La skyline di Hong Kong vista da Kowloon.
Come è mutevole la natura umana e quanto mugugnona, quella dei sedicenti anziani, poi... Soltanto ieri ad un timido alzar di temperatura rimpiangevo il gelo di nonno inverno di una Russia del passato che rivivo soltanto più nei contatti con i vecchi amici, forse anche loro barricati in qualche falansterio della periferia moscovita, a battere le mani e i piedi tra un 50 grammi di vodka e un filetto di balik, ed ecco che oggi all'ingrugnirsi del cielo e al pizzicorio rinnovato dell'aria sulla mia pelle tenera (ma forse potrebbe essere anche l'arrivo improvvido della bolletta del riscaldamento) subito mi coglie la nostalgia dell'aria calda e soffocante della baia di Hong Kong. Quanti giorni passati ad asciugarti inutilmente la fronte bagnata, la camicia che si appiccica alla pelle in modo fastidioso proprio mentre stai andando ad un incontro importante, dove sai già che la lama dell'aria condizionata ti gelerà il tessuto sulle spalle. Oppure seduto su una panca nei giardini di Kowloon, quando è ancor mattino presto e l'afa è soltanto leggera foschia spessa; tra le piante un gruppo di anziani muove le braccia nella sincronia lenta del Tai Ji; un po' più lontano sul viale una donna che ordina fiori sul selciato in attesa del primo cliente. Nella baia, vecchie giunche arrancano lente, quasi che la pesantezza dell'aria le rallentasse invece di spingerle; gli odori dell'Oriente sono ormai cosa sola con l'ambiente; respiri assieme spezia e il dolciastro odore della materia organica che al sole si corrompe in fretta.
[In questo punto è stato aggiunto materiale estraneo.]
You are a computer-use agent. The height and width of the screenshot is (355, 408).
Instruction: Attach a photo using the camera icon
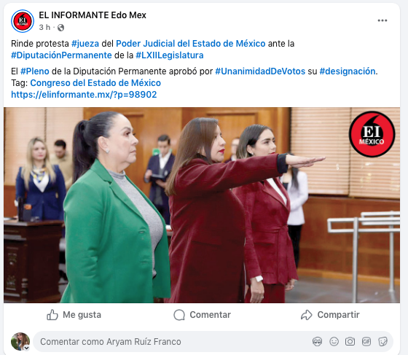coord(350,341)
La stessa fretta che leggi nelle gambe della gente, sempre in corsa per non perdere l'ultima occasione, quella che fa di questa città un cuore pulsante del mondo, crogiolo vitale del gigante che sta alle sue spalle, che se la ride delle crisi in cui sa leggere solo le opportunità; che si lamenta poco, ma pensa casomai prima di trovare soluzioni piuttosto che a esporre problemi. Un caldo opprimente solo al momento in cui scendi dall'aereo, anche se adesso col nuovo aeroporto, l'aria della città la respiri solo dopo molto tempo, quando sei finalmente arrivato nelle strade strette di WenChai o a Central, fuori dalla metro e vieni invaso dalle luci e dai colori, smaglianti di giorno, rutilanti e psicotici di notte, quando tutte le insegne si accendono per affascinarti meglio. Sulla balconata di Victoria Pick, non la senti neppure più l'afa opprimente, forse la leggera brezza della cima, forse meglio, lo spettacolo che ti si para davanti, la selva di pinnacoli di questa immensa cattedrale gotica in continuo divenire, più volte data per morta e rinata, con le sue mille guglie, le sue vetrate splendenti, la tenue oscurità della foschia umida che nasconde le isole lontane, i raggi del sole che rimbalzano nello specchio della baia, oro liquido al tramonto, rosa aranciata al mattino. Una grande chiesa zeppa di fedeli del dio denaro, adoranti e immersi nella sua liturgia, senza infingimenti o distrazioni, che per estensione hanno contagiato irrimediabilmente e nelle forme più virulente, i vicini del Guang Dong e poi via via tutto il resto del Regno di Mezzo, una pandemia inarrestabile che supera barriere e confini, di cui tutti però si fanno fieri portatori e untori appassionati e che alla fin fine fa star bene tanti che prima morivano di fame. Caldo unto che avvolge tutto, frenesia umida, sudore anoressante, quanto mi mancate.